## Reading text
───

Made in China 2025


Made in China 2025 is a strategic plan of the People's Republic of China issued by Premier Li Keqiang and his cabinet in May 2015. With it, China aims to move away from being the "world's factory", producing cheap, low-quality goods facilitated by lower labour costs and supply chain advantages. The initiative encourages production of high value products and services, like aerospace and semiconductors, to help achieve independence from foreign suppliers. It is in essence a blueprint to upgrade the manufacturing capabilities of Chinese industries into a more technology-intensive power.
The goals of Made in China 2025 include increasing the Chinese-domestic content of core materials to 40 percent by 2020 and 70 percent by 2025. The plan focuses on high-tech fields including pharmaceutical, automotive, aerospace, semiconductor, IT and robotics manufacturing, all of which have been dominated by foreign companies.
The Center for Strategic and International Studies in Washington, D.C. described MIC 2025 as an "initiative to comprehensively upgrade Chinese industry" as a whole that is directly inspired by the German Industry 4.0. It is a comprehensive undertaking to move China's manufacturing base higher up the value chain and become a major manufacturing power in direct competition with the United States. The Chinese government is committed to investing roughly US$300 billion to achieve this plan.

Background

China faces many internal issues such as a slowing economy, higher wages, increasing costs of an aging population, a shrinking workforce, wealth inequality, an underdeveloped social welfare system, and environmental degradation. China is now also competing in the manufacturing space from newly industrial countries like Vietnam and highly industrialized countries. In order to maintain economic growth, standards of living, and meeting the demand of its increasingly educated workforce, it needs to stimulate the potential of its economic and technological competitiveness. Alan Wheatley from British think tank Chatham House indicated a broad and growing middle class is necessary for economic and political stability.

Key industries

The plan lists 10 key industries on which Chinese government focused to become a world leader.

───

## Data
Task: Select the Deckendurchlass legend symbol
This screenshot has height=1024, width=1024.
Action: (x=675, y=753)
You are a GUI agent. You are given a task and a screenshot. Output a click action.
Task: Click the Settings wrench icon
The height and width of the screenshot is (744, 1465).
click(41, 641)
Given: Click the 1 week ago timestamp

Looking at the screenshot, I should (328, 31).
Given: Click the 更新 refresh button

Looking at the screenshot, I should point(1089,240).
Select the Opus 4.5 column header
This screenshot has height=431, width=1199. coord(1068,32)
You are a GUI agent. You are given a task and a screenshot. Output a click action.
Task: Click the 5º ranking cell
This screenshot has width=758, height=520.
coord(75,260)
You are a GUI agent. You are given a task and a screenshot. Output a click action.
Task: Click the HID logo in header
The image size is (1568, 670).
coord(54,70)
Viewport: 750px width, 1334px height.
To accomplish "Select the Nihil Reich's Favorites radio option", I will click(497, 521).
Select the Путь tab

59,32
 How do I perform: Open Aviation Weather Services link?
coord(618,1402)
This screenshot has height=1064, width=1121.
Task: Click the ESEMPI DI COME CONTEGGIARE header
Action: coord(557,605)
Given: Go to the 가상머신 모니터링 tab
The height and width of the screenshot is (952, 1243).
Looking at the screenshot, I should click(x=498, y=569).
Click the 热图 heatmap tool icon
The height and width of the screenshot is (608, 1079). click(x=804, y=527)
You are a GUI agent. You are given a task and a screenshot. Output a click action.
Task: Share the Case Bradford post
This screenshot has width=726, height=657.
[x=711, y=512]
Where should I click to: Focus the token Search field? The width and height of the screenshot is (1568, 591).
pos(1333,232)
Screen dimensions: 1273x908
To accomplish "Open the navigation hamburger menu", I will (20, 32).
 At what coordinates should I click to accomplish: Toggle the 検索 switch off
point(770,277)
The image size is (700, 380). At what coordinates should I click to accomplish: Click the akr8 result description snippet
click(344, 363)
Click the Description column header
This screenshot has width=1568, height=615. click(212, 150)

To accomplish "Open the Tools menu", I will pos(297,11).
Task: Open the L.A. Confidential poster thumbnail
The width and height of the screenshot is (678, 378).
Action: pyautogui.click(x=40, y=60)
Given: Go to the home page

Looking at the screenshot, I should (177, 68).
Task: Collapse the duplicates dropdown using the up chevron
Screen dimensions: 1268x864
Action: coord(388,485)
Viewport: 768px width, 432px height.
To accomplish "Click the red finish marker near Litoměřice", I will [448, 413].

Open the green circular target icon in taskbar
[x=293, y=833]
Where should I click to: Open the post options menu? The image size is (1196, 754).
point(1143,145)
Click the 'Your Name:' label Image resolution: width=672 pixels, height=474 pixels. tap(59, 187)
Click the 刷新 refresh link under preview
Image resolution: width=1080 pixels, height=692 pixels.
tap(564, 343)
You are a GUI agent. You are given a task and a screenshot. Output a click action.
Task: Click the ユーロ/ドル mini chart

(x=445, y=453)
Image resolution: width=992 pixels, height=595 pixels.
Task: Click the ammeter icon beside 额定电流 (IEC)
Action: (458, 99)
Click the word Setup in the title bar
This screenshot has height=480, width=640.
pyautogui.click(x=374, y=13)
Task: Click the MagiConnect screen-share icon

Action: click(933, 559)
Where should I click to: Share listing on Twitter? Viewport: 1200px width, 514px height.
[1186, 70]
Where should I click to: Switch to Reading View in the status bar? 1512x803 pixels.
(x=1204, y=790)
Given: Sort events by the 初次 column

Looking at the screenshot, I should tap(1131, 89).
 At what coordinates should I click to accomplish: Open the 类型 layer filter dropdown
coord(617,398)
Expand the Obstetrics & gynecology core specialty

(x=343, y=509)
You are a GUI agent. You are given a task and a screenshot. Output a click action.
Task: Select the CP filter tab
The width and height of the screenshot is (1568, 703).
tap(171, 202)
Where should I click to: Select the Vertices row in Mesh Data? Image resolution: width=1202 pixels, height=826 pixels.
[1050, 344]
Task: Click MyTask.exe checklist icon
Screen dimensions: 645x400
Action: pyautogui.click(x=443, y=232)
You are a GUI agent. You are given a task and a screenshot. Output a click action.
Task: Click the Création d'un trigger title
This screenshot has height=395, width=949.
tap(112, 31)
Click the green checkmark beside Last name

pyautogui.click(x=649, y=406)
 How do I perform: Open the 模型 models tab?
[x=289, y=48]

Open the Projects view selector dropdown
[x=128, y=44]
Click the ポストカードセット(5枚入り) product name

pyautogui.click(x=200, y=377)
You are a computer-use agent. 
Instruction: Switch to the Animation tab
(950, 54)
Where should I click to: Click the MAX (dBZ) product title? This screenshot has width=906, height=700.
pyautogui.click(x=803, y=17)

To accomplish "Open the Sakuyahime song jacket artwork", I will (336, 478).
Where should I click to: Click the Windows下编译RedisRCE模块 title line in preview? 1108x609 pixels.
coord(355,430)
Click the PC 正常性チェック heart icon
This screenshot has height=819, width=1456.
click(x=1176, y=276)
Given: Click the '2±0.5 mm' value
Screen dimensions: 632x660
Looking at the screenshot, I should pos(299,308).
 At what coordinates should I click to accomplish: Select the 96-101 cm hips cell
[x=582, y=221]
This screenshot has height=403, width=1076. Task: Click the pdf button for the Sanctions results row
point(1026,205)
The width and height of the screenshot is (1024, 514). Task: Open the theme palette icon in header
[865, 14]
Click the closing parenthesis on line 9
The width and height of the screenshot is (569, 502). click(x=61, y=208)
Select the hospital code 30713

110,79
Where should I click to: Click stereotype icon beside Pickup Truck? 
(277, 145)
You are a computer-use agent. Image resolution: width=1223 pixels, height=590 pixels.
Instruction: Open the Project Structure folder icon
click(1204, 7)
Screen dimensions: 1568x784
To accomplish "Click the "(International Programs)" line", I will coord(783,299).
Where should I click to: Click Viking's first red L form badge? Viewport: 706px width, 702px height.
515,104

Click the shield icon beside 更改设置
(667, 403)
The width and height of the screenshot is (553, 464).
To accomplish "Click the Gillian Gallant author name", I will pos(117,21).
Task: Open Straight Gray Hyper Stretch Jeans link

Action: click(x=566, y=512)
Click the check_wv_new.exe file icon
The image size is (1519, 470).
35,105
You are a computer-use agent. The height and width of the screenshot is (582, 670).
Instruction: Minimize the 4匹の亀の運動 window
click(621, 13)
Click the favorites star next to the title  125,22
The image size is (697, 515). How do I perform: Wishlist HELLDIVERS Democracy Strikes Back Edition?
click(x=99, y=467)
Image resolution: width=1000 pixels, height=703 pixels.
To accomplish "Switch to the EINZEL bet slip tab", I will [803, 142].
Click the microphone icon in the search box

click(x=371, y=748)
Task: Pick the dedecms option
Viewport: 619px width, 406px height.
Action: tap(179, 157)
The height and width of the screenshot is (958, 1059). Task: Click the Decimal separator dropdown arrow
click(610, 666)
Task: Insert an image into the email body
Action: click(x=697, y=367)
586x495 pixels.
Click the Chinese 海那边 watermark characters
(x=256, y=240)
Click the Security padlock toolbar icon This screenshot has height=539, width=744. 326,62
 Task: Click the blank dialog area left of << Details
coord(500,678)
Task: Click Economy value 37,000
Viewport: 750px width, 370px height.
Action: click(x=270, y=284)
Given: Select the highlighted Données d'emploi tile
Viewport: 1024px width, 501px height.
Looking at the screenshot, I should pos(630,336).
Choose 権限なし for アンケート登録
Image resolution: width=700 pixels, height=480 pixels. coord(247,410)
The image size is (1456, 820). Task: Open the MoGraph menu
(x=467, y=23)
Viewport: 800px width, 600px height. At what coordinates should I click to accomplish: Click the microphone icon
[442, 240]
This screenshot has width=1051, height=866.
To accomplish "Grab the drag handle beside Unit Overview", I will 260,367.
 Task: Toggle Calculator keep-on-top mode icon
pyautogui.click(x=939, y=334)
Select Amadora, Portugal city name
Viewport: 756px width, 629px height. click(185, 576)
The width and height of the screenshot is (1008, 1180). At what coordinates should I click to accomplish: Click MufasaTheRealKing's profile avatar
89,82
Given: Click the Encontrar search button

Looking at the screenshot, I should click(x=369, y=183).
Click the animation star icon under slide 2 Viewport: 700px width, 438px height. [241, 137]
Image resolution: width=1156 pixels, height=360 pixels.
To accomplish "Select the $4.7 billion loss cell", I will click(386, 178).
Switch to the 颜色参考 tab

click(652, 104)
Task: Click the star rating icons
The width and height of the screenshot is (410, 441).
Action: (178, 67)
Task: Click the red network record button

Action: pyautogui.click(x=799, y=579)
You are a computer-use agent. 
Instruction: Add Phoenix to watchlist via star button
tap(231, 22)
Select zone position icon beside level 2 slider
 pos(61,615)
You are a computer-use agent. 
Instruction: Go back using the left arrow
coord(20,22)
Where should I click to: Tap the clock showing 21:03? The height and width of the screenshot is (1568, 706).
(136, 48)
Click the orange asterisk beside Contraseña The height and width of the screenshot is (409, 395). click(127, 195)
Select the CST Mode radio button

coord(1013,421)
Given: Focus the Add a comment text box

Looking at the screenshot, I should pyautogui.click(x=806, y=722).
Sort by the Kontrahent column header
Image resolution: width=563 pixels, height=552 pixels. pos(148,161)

───

## Activity
According to the text about Made in China 2025, what share of core materials is the plan aiming to have as Chinese-domestic content by 2025?

## Result
70 percent